[Records]
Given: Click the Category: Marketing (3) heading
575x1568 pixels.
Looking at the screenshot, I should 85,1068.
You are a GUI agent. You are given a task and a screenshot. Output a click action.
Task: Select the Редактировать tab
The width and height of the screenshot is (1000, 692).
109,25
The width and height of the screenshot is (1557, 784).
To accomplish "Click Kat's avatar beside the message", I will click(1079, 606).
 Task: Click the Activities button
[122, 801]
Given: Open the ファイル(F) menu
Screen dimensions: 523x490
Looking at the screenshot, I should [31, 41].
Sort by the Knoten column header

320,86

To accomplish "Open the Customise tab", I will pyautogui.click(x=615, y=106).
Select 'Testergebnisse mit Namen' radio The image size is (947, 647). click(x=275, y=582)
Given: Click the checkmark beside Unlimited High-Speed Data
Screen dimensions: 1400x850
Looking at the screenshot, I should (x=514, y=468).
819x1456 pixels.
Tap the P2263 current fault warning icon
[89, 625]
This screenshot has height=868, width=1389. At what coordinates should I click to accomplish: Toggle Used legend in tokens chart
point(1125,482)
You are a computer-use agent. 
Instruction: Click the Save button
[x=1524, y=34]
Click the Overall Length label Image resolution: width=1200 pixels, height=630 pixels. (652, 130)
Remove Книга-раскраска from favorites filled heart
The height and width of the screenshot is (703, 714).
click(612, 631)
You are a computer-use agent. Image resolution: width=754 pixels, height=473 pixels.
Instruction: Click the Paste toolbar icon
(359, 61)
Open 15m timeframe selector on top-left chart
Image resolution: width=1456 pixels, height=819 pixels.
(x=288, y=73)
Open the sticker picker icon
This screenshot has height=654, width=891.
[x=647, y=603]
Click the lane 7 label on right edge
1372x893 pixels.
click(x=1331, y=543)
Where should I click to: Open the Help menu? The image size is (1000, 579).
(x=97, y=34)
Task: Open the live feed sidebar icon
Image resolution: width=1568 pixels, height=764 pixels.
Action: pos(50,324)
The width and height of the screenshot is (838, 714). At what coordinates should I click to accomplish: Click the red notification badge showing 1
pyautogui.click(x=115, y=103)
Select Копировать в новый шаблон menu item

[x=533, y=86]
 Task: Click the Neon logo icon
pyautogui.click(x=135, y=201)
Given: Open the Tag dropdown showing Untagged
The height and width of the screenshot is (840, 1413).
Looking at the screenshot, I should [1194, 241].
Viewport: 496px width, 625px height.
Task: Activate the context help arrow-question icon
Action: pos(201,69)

[Instruction] Set out every line of the records above as a numbered list, leaving out the blank lines.

[Final result]
1. Given: Click the Category: Marketing (3) heading
2. 575x1568 pixels.
3. Looking at the screenshot, I should 85,1068.
4. You are a GUI agent. You are given a task and a screenshot. Output a click action.
5. Task: Select the Редактировать tab
6. The width and height of the screenshot is (1000, 692).
7. 109,25
8. The width and height of the screenshot is (1557, 784).
9. To accomplish "Click Kat's avatar beside the message", I will click(1079, 606).
10.  Task: Click the Activities button
11. [122, 801]
12. Given: Open the ファイル(F) menu
13. Screen dimensions: 523x490
14. Looking at the screenshot, I should [31, 41].
15. Sort by the Knoten column header
16. 320,86
17. To accomplish "Open the Customise tab", I will pyautogui.click(x=615, y=106).
18. Select 'Testergebnisse mit Namen' radio The image size is (947, 647). click(x=275, y=582)
19. Given: Click the checkmark beside Unlimited High-Speed Data
20. Screen dimensions: 1400x850
21. Looking at the screenshot, I should (x=514, y=468).
22. 819x1456 pixels.
23. Tap the P2263 current fault warning icon
24. [89, 625]
25. This screenshot has height=868, width=1389. At what coordinates should I click to accomplish: Toggle Used legend in tokens chart
26. point(1125,482)
27. You are a computer-use agent. 
28. Instruction: Click the Save button
29. [x=1524, y=34]
30. Click the Overall Length label Image resolution: width=1200 pixels, height=630 pixels. (652, 130)
31. Remove Книга-раскраска from favorites filled heart
32. The height and width of the screenshot is (703, 714).
33. click(612, 631)
34. You are a computer-use agent. Image resolution: width=754 pixels, height=473 pixels.
35. Instruction: Click the Paste toolbar icon
36. (359, 61)
37. Open 15m timeframe selector on top-left chart
38. Image resolution: width=1456 pixels, height=819 pixels.
39. (x=288, y=73)
40. Open the sticker picker icon
41. This screenshot has height=654, width=891.
42. [x=647, y=603]
43. Click the lane 7 label on right edge
44. 1372x893 pixels.
45. click(x=1331, y=543)
46. Where should I click to: Open the Help menu? The image size is (1000, 579).
47. (x=97, y=34)
48. Task: Open the live feed sidebar icon
49. Image resolution: width=1568 pixels, height=764 pixels.
50. Action: pos(50,324)
51. The width and height of the screenshot is (838, 714). At what coordinates should I click to accomplish: Click the red notification badge showing 1
52. pyautogui.click(x=115, y=103)
53. Select Копировать в новый шаблон menu item
54. [x=533, y=86]
55.  Task: Click the Neon logo icon
56. pyautogui.click(x=135, y=201)
57. Given: Open the Tag dropdown showing Untagged
58. The height and width of the screenshot is (840, 1413).
59. Looking at the screenshot, I should [1194, 241].
60. Viewport: 496px width, 625px height.
61. Task: Activate the context help arrow-question icon
62. Action: pos(201,69)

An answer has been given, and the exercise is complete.